Mas não se engane, se acha que sua música começou áspera e foi se aveludando com a abertura do regime militar para a transição para a democracia. “Quando eu soltar a minha voz/Por favor entenda/Que palavra por palavra/Eis aqui uma pessoa se entregando/Coração na boca/Peito aberto/Vou sangrando/São as lutas dessa nossa vida/Que eu estou cantando”.
Um legado que pulsa nos palcos e na rua
Essa herança pulsa hoje, gerenciada pela editora Moleque, sob os cuidados de Daniel Gonzaga, que afirma: o pai “está mais vivo do que muitos artistas vivos”. Num mundo cada vez mais aterrador com seus genocídios normalizados, mentiras públicas e aceitas, questionamentos à eficiência econômica da democracia e aceitação tácita do glamour ostentação dos artistas, cada vez se ouve menos artistas dispostos a enfrentar os calafrios do tempo que se vive por um triz.
O ano de Gonzaguinha 80 traz a atualidade de sua poesia. De Bruna Caram a Sandra Pêra – que acaba de gravar “Eu apenas queria que você soubesse”, com escolhas pessoais como a canção-título, que ouviu a caminho da sala de parto –, passando por Daniel, que revisita o “Gonzaguinha Paralelo B” (as joias menos óbvias), e por Sombrinha, que lembra do companheiro de Riocentro, a obra do compositor é constantemente revitalizada. São projetos que fogem do óbvio para reafirmar a profundidade de um cancioneiro que não se esgota.
A voz que continua na esquina
Oito décadas após seu nascimento, Gonzaguinha permanece como a voz que falta na esquina. Uma voz que lembra, em “Recado” – “Se me der um grito não calo/ Se mandar calar mais eu falo” –, a necessidade de não se silenciar ante as ameaças. Uma voz que celebra a vida com ferocidade, num momento que tenta impor sombras.

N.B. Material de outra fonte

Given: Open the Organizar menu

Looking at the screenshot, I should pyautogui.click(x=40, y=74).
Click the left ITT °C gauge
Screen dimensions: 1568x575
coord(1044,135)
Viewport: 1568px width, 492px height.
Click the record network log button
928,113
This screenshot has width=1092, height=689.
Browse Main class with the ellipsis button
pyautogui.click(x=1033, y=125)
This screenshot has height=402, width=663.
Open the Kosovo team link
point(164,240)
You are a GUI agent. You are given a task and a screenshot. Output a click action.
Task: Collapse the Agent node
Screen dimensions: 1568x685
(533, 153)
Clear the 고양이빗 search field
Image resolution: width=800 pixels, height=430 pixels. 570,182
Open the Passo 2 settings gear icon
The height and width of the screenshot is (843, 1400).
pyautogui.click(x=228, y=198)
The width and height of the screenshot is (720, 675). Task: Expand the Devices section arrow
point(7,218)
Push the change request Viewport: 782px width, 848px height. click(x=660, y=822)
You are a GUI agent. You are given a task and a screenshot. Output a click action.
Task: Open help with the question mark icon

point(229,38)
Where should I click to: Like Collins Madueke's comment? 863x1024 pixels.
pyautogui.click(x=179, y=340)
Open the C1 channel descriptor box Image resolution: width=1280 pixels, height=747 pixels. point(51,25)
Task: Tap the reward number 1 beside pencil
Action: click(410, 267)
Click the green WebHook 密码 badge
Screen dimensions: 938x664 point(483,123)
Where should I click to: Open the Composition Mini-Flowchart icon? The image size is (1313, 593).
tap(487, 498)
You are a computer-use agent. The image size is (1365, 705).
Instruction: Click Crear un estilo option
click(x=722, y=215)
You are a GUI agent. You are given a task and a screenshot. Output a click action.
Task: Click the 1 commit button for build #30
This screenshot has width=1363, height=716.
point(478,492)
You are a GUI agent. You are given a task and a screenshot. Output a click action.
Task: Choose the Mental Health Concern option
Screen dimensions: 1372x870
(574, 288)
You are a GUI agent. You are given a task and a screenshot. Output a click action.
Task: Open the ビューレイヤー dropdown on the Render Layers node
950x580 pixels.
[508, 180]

Se antes a luta era contra a ditadura declarada, hoje é pela preservação da democracia conquistada. E, como ele bem sabia, só se luta com tanta paixão quando há um afeto profundo pelo que se defende.
O coração do povo, que ontem explodia de medo e hoje explode de esperança, continua cantando Gonzaguinha. Porque sua música é, acima de tudo, a crônica inacabada de um Brasil que insiste em ser afetuoso e, por isso, permanentemente em luta.